:: Records supplied ::
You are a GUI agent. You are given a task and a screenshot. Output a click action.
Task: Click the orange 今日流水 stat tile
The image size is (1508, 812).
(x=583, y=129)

...

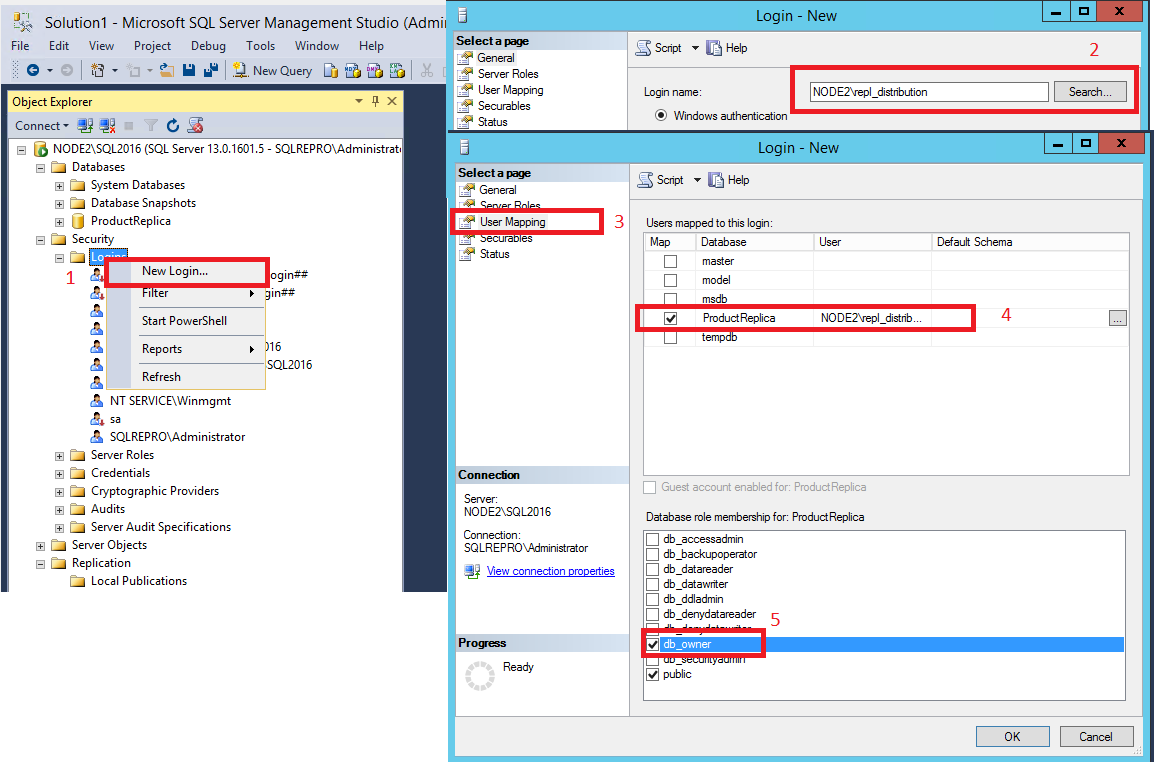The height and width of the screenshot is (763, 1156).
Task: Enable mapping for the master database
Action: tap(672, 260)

---

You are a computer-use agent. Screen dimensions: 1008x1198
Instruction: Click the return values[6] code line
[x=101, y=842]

:: Aim of the task ::
Only lines holding the word "agent" belong in the answer; copy each one from the material.

:: Response ::
You are a GUI agent. You are given a task and a screenshot. Output a click action.
You are a computer-use agent. Screen dimensions: 1008x1198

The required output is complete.